Saddle Points: A Problem?

  • When would saddle points be a problem?
    • Suppose you have two hidden units with identical incoming and outgoing weights.
    • After a gradient descent update, they will still have identical weights. By induction, they’ll always remain identical.
    • But if you perturbed them slightly, they can start to move apart.
    • Important special case: never initialize all your weights to zero!
      • Instead, break the symmetry by using small random values.

Plateaux

  • An important example of a plateau is a saturated unit. This is when it is in the flat region of its activation function. Recall the backprop equation for the weight derivative:
$$\begin{equation} \begin{aligned} z_i' &= h'\phi'(z) \\ w_{ij}' &= z_i'x_j \end{aligned} \end{equation}$$
  • If $\phi'(z_i)$ is always close to zero, then the weights will get stuck.
  • If there is a ReLU unit whose input $z_i$ is always negative, the weight derivatives will be exactly $0$. We call this a dead unit.

Momentum

  • Unfortunately, even with these normalization tricks, ill-conditioned curvature is a fact of life.

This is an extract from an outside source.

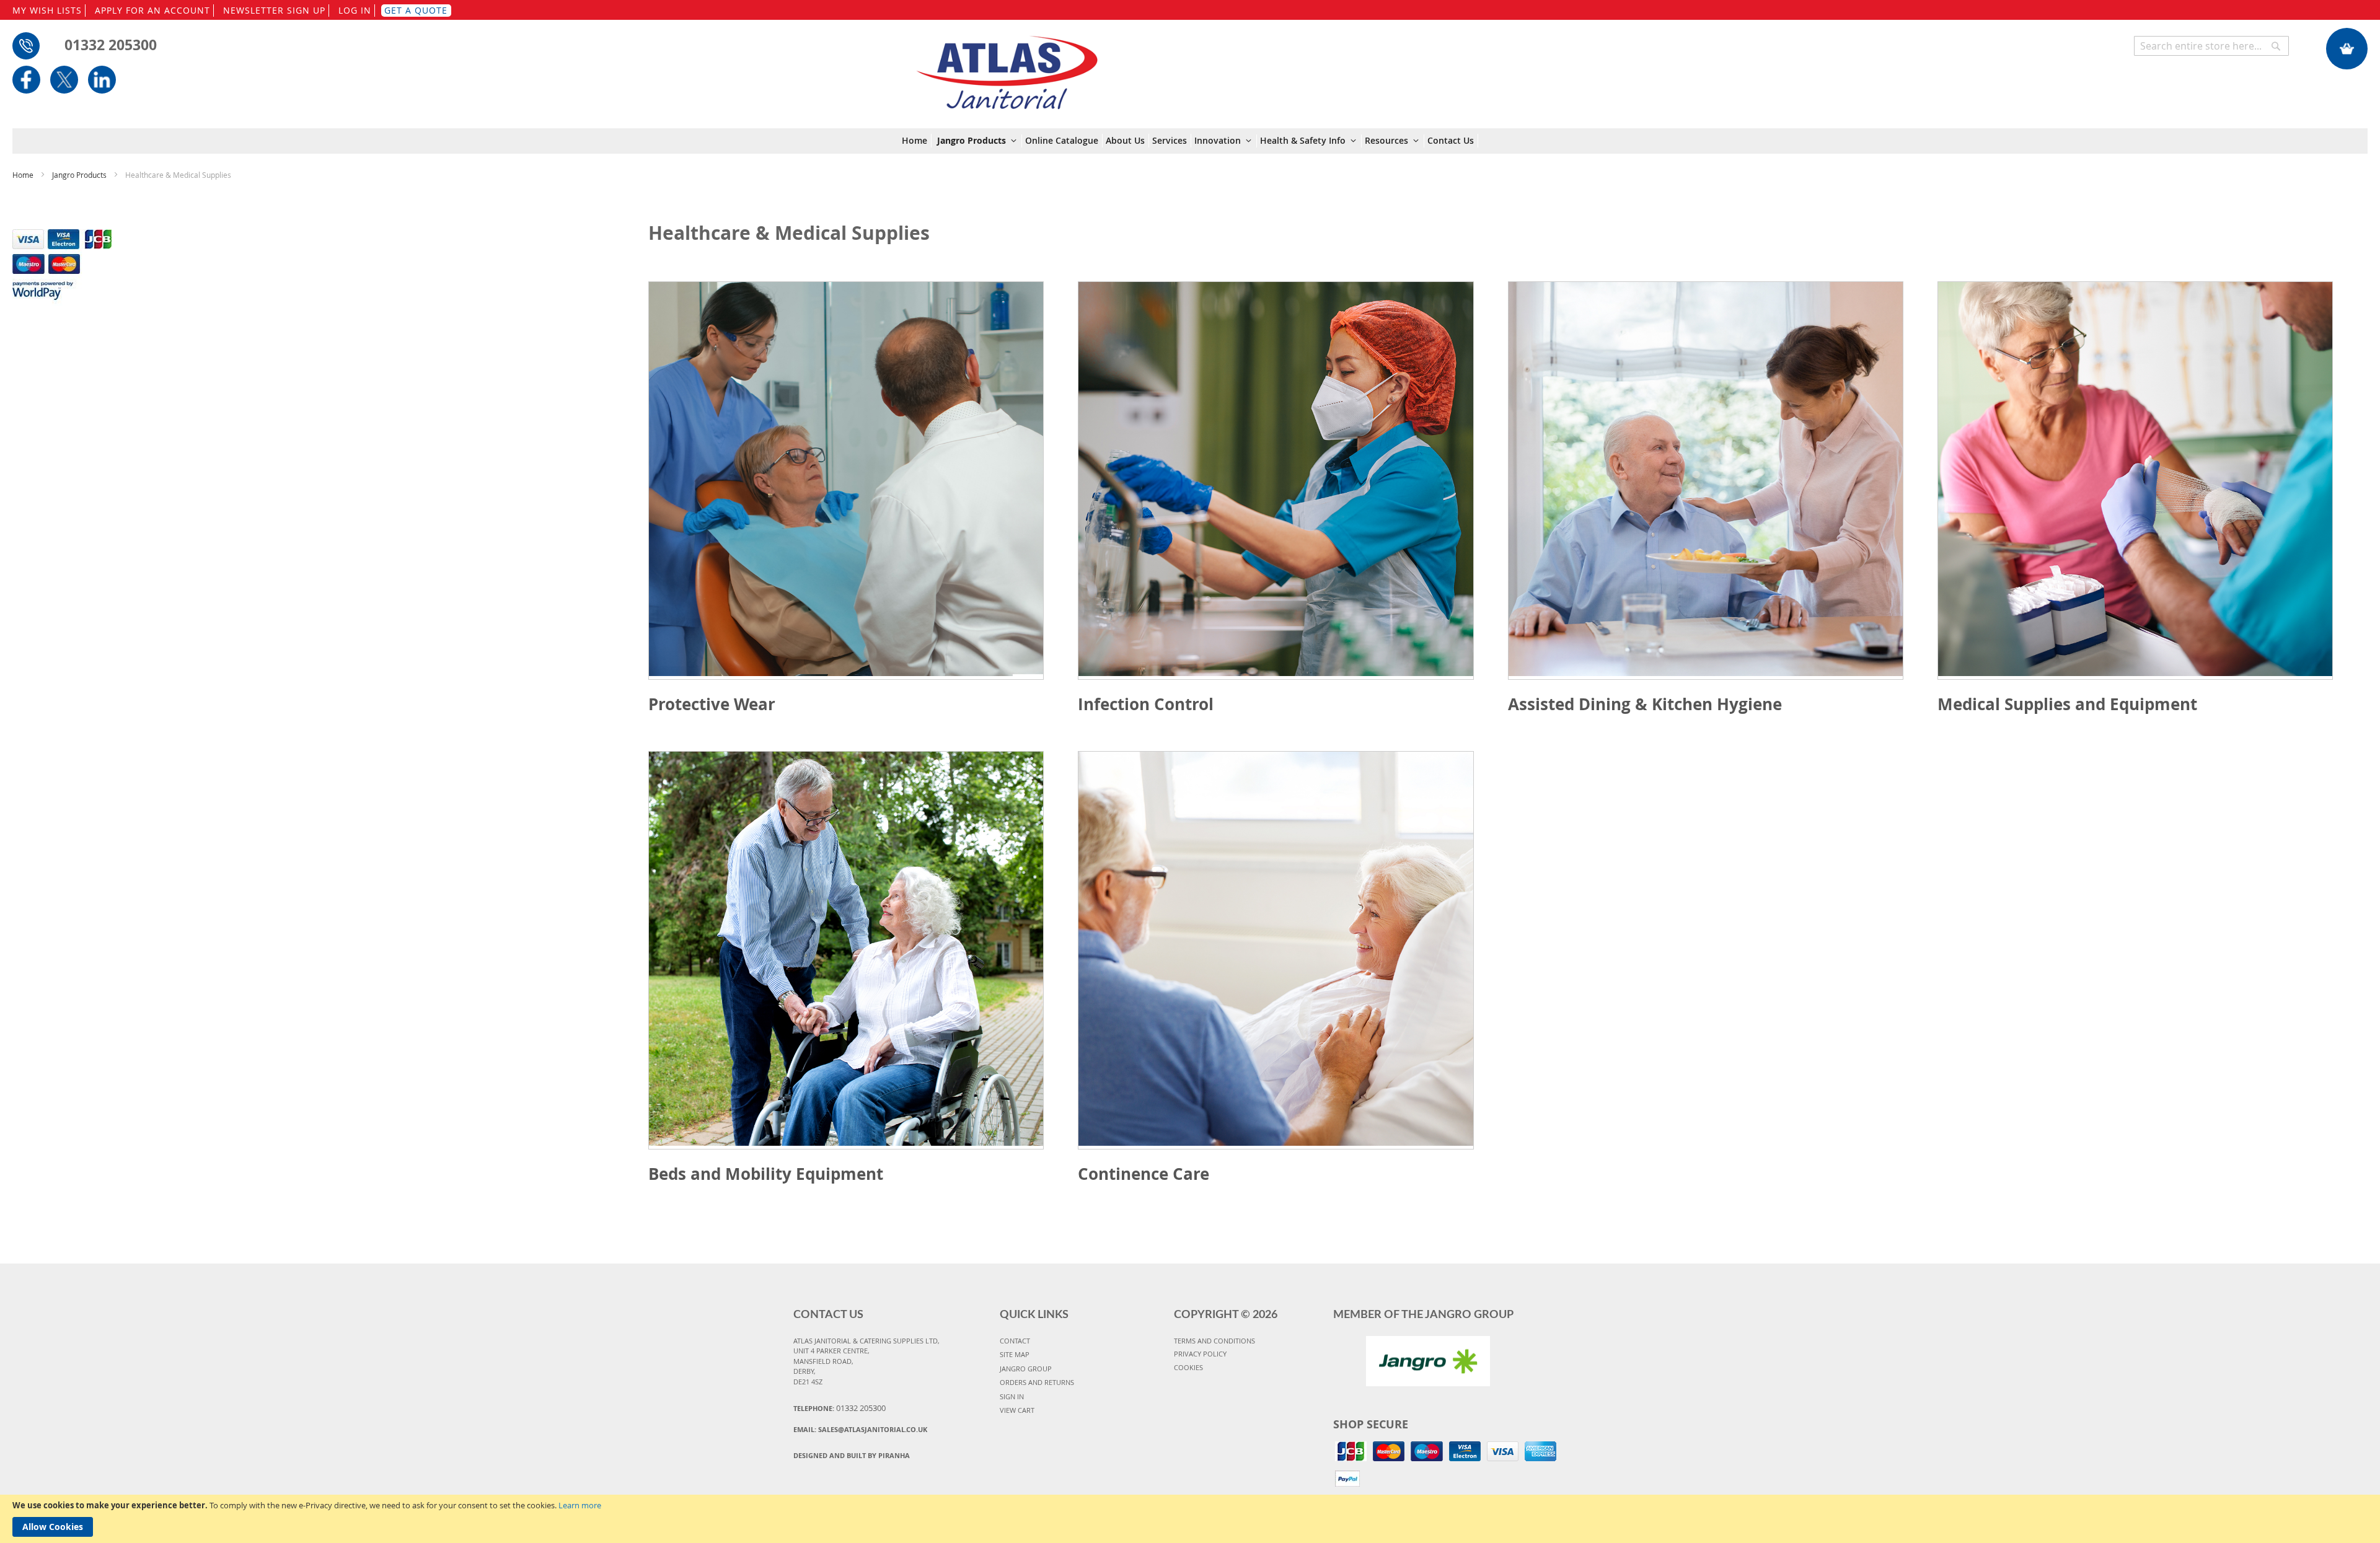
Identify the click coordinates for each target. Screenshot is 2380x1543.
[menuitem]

We need algorithms that are able to deal with it.
  • Momentum:
  • Nesterov Accelerated Gradient:

Why Momentum

  • In the high curvature directions, the gradients cancel each other out, so momentum dampens the oscillations.
  • In the low curvature directions, the gradients point in the same direction, allowing the parameters to pick up speed.
  • If the gradient is constant (i.e. the cost surface is a plane), the parameters will reach a terminal velocity of
  • $$ -\frac{\alpha}{1-\gamma}\cdot \frac{\partial \mathcal{L}}{\partial \mathbf{\theta}} $$
  • This suggests if you increase $\gamma$, you should lower $\alpha$ to compensate.
  • Momentum sometimes helps a lot, and almost never hurts.

Adam

  • Adapt learning rate by using moments of gradients
  • First and Second Order Moments:
  • $$ \begin{eqnarray} \mathbf{m}_t &=& \beta_1 \mathbf{m}_{t-1} + (1-\beta_1)\mathbf{g}_t \\ \mathbf{v}_t &=& \beta_1 \mathbf{v}_{t-1} + (1-\beta_1)\mathbf{g}^2_t \end{eqnarray} $$
  • Bias Correction:
  • $$ \begin{eqnarray} \mathbf{\hat{m}}_t = \frac{\mathbf{m}_t}{1-\beta_1} \nonumber \\ \mathbf{\hat{v}}_t = \frac{\mathbf{v}_t}{1-\beta_1} \nonumber \end{eqnarray} $$
  • Adam Update:
  • $$ \begin{equation} \mathbf{\theta}_t = \mathbf{\theta}_{t-1} - \frac{\alpha}{\sqrt{\mathbf{\hat{v}}_t+\epsilon}}\mathbf{\hat{m}}_t \end{equation} $$

$L_2$ Regularization vs Weight Decay

  • $L_2$ regularization and weight decay are equivalent for SGD and SGD+Momentum.
  • But they are not the same for adaptive methods (AdaGrad, RMSprop, Adam etc.)
  • AdamW decouples weight decay.
    • It should be your default optimizer

In Practice...

  • Adam/AdamW is a good default choice.
  • In many cases SGD+Momentum can outperform Adam but may require more tuning.
  • If you can afford to do full batch updates, then try out L-BFGS.